USGA staffer finds video from 1949 U.S. Open


February 11, 2009

By David Normoyle, USGA

Cary Middlecoff revels in the moment after winning the 1949 U.S. Open by accepting a kiss from wife, Edith, while USGA President Feilding Wallace takes in the scene. (USGA Museum)
Many American families have old reels of home movies that nobody ever looks at.

And, chances are, those reels of film at some point in the family history may have been transferred with noble intentions to a newer format, like VHS, only to gather dust once again.

Those families are no different than mine.

But not long ago, when looking for the first time at those old highlights from my father's childhood, spent in the post-war Midwest, something unexpected appeared. In a sudden break from sledding in snowsuits and blowing out candles on birthday cakes there was footage of a golf tournament.

The golf tournament that my grandfather filmed, and which was spliced randomly into the middle of all the other family footage, seemed to be a very big deal, given the large crowds seen everywhere.

And then there was a player whose swing I recognized immediately. It was Sam Snead, casually hitting balls in the midst of a dozen onlookers.

There were cars driving in front of a familiar clubhouse with Moorish architecture. It was unmistakably Medinah Country Club.

There was a trophy sitting on a table, about to be presented. It was the U.S. Open trophy.

And there was a golfer sitting by the side of a pool, soaking his feet, then lacing up his golf shoes before being presented the trophy by a man in a blue blazer. The golfer was Cary Middlecoff, the winner.

It's one thing when you find something like this and think to yourself, "That's pretty cool." It's another when you work in the USGA Museum and realize the significance of such a lost piece of golf history.

The USGA Museum has perhaps the finest collection of historic golf footage in the world. Yet nowhere in the collection is footage of the 1949 U.S. Open . Not in the form of a black-and-white newsreel from the day. Not as a television broadcast. Nothing.

And to find the film in color makes it even rarer. In fact, it's the second-earliest known color footage in the USGA Film & Video Archives. The only color footage that is older is from the 1939 U.S. Open at Philadelphia Country Club, won by Byron Nelson.

My grandfather, Joseph P. Normoyle, grew up in Chicago and caddied at a local golf club. He was selected as one of the earliest Chick Evans Scholars and attended Northwestern University on a full scholarship. He began to raise his family in Wisconsin before moving to California, where I was raised.

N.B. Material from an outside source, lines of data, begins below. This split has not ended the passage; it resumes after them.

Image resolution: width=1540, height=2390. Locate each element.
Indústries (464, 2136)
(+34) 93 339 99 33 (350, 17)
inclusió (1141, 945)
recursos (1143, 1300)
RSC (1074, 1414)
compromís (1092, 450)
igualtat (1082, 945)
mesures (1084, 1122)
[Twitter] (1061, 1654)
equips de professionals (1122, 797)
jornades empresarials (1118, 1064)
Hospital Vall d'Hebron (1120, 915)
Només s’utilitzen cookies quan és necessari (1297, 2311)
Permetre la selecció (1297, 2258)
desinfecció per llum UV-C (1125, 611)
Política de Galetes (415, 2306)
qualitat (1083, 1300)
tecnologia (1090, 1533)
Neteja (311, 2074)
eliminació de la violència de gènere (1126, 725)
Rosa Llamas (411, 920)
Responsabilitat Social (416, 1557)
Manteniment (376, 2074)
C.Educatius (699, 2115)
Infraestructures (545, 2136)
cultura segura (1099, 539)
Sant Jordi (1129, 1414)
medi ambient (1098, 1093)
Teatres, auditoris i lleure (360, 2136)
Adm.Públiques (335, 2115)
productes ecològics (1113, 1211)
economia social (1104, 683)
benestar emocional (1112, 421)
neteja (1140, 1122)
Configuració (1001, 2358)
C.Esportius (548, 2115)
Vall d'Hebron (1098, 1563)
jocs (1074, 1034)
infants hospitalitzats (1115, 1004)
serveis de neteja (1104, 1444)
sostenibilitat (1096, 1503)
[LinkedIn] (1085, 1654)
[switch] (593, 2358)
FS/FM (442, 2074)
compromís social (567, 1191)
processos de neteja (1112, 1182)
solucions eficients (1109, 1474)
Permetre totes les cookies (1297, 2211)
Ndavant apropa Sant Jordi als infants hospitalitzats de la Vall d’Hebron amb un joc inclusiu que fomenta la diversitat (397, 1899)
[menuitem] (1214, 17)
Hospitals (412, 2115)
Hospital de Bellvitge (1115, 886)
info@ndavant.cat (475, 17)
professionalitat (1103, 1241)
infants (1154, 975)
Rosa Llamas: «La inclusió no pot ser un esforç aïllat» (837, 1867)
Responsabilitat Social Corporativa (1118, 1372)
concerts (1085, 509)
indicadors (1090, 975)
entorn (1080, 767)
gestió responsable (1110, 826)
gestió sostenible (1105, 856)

I never knew him, as he died 14 years before I was born, but the longer I've worked in golf the more I've learned about the Evans Scholars program and the life-long influence it had on my grandfather, my father and eventually me.

It's very satisfying to think that an interest my grandfather had in golf, and nurtured through college, led him to be in a place to record footage at a long-ago U.S. Open. Satisfying to think that footage has remained alive in our (almost) never-looked-at family films. And satisfying to think that this footage now has a permanent place in the USGA Museum, where it can be viewed by anyone with an interest in golf.